**REQUIRED TASKS:**
A: Reproduce verbatim the passage of the Ascribe review that opens with the words containing "What it does" and closes with "30 US cents per verbatim coded.".
B: According to the Ascribe review, what does automated coding cost per verbatim coded?

**EXTRACTED TEXT:**
# # # #

What it does
Intelligent verbatim content management system and coding environment for researchers and coders, with options for either manually-assisted coding or machine-learning automated coding for higher volumes. Delivered as either web browser-based and web-enabled desktop software modules.
Ease of use
Compatibility with other software
Value for money
Conventional coding: between 3 and 5 US cents per verbatim coded. Automated coding: between 10 and 30 US cents per verbatim coded.
- Automated coding option will code thousands of open-ends in seconds
- Machine learning mimics human coders and produces comparable and highly consistent results
- Many tools to optimise effort when coding manually
- Web based environment makes it easy to distribute coding work to satellite offices and outworkers
- Automated coding only saves time on larger projects such as trackers
- Web interface is in need of a refresh
- Windows only – requires Microsoft Internet Explorer
new A little while ago, Language Logic estimated that their Ascribe online coding product was probably handling over fifty per cent of all of the open-ended coding generated by research agencies in the United States, and a decent proportion from the rest of the world too. The challenge is where do you go next, when you have half the market and no real rivals? One direction is to grow the market for verbatims, by making it possible to code the vast number of open-ends that never get coded – and the new Ascribe Automated Coding Module or ACM, promises to do just that.

# # # #

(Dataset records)
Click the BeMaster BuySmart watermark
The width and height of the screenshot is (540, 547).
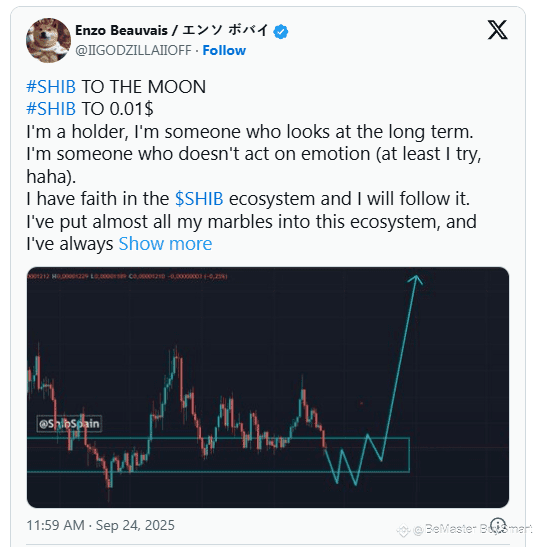point(466,530)
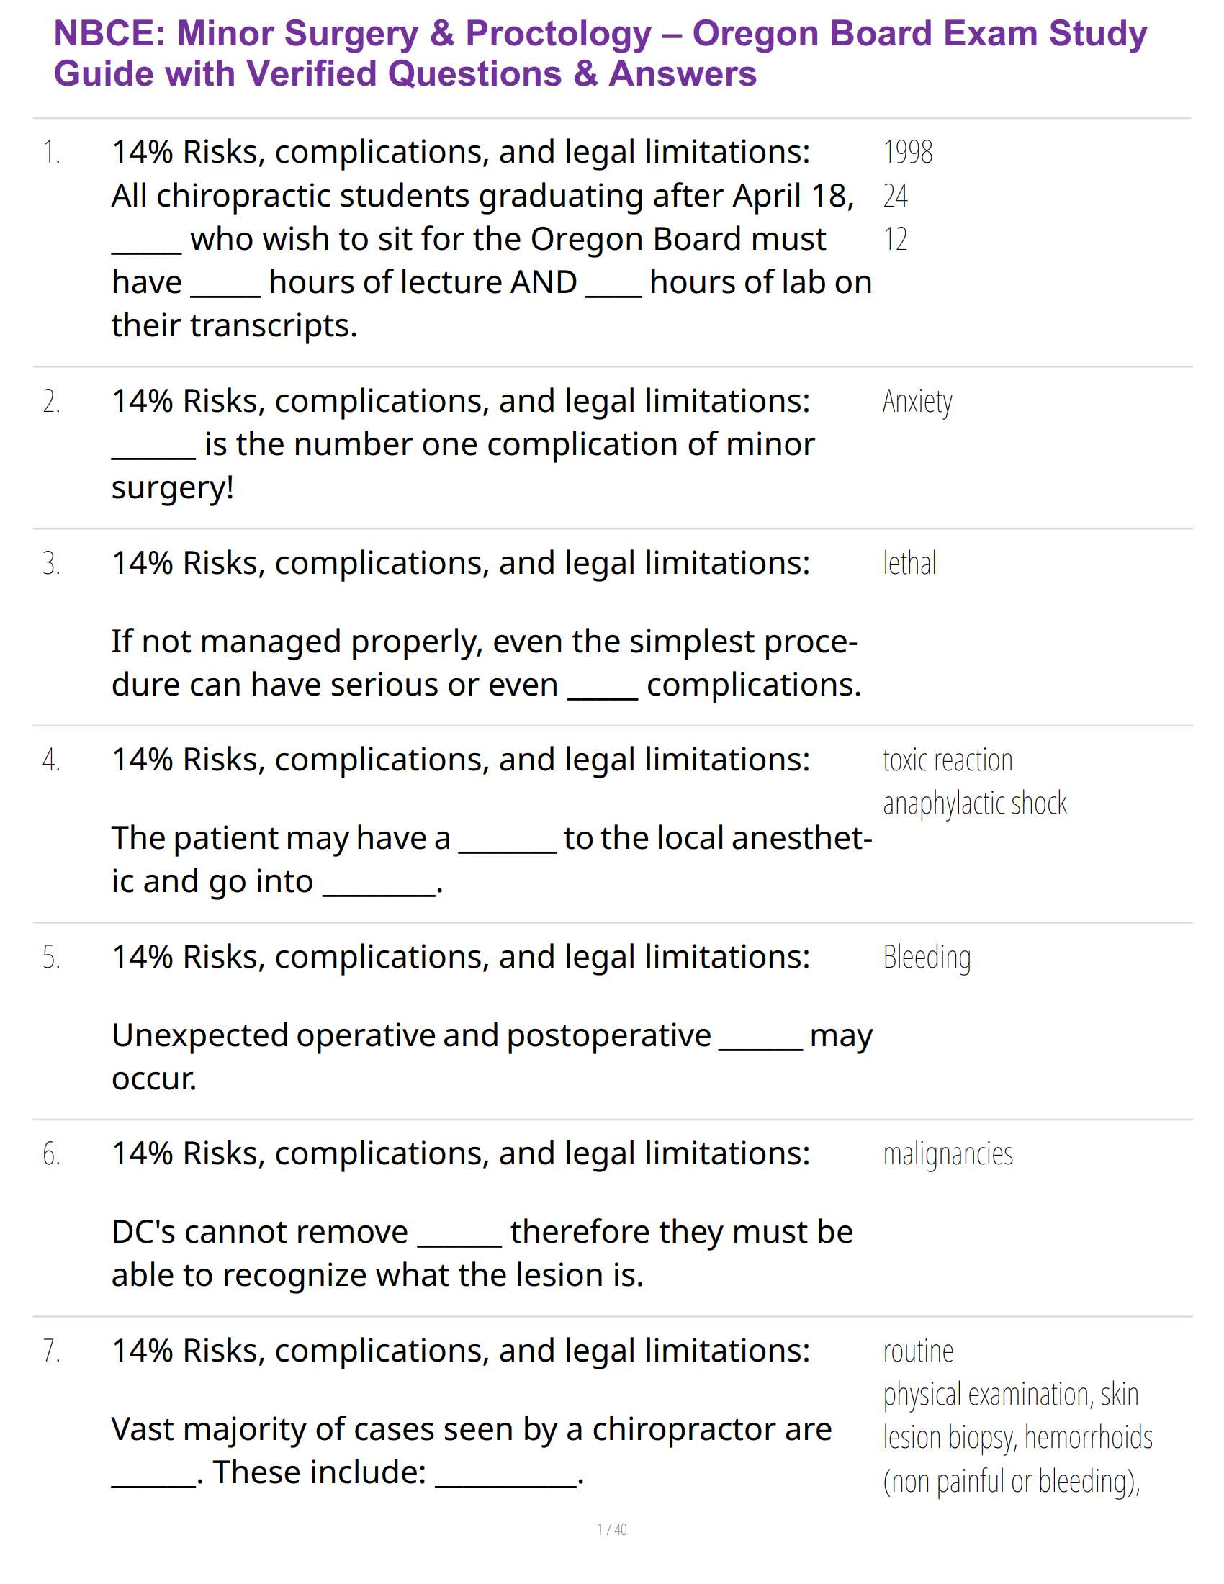Click the answer "malignancies"
Image resolution: width=1224 pixels, height=1584 pixels.
pos(947,1155)
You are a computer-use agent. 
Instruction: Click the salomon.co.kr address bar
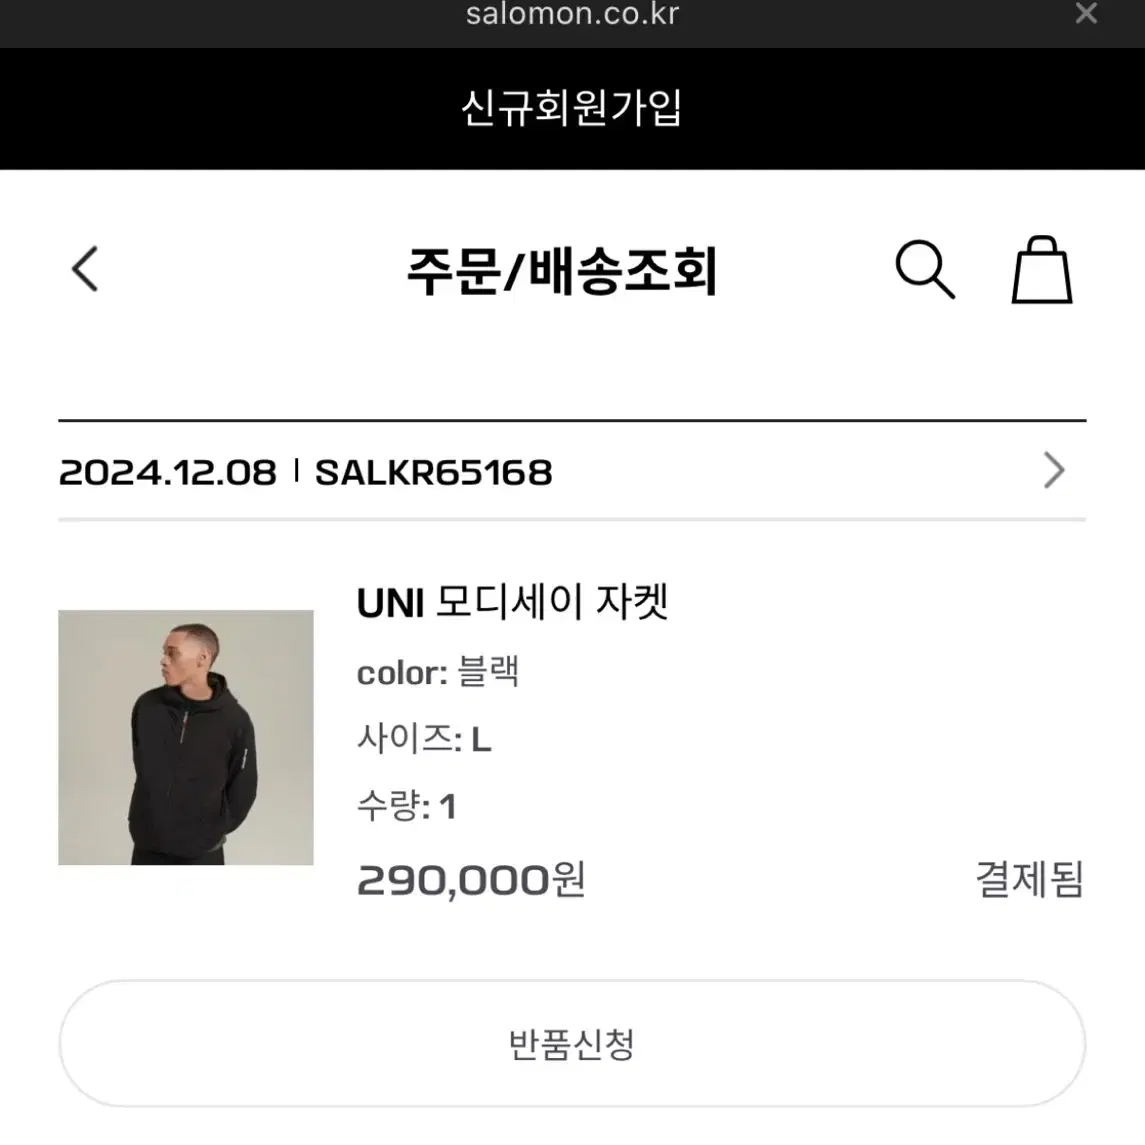pyautogui.click(x=572, y=15)
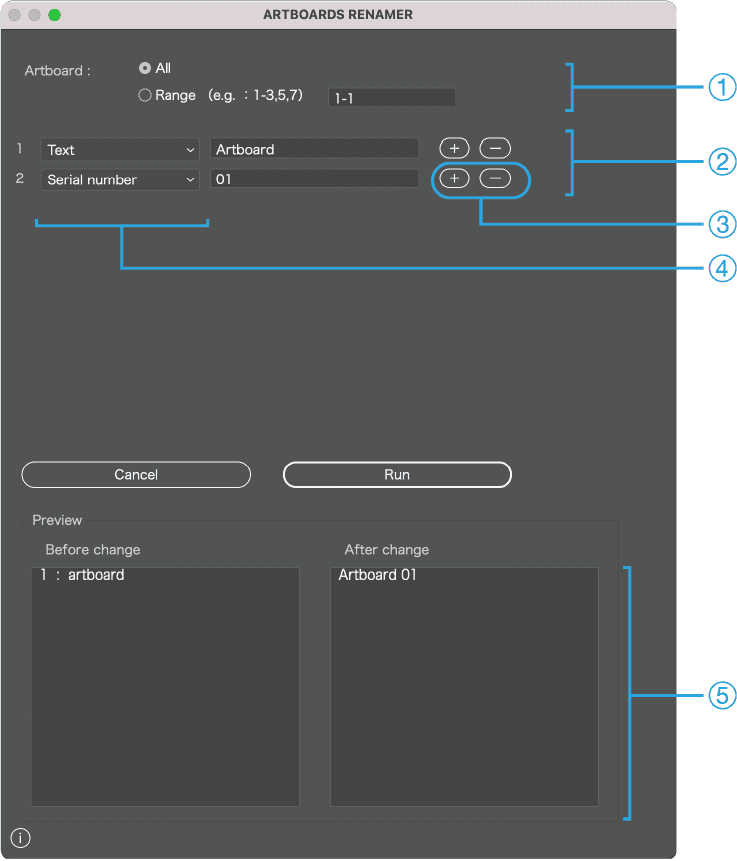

# # # #

**ANSWERS BY TASK:**
A:
What it does
Intelligent verbatim content management system and coding environment for researchers and coders, with options for either manually-assisted coding or machine-learning automated coding for higher volumes. Delivered as either web browser-based and web-enabled desktop software modules.
Ease of use
Compatibility with other software
Value for money
Conventional coding: between 3 and 5 US cents per verbatim coded. Automated coding: between 10 and 30 US cents per verbatim coded.

B: Between 10 and 30 US cents per verbatim coded.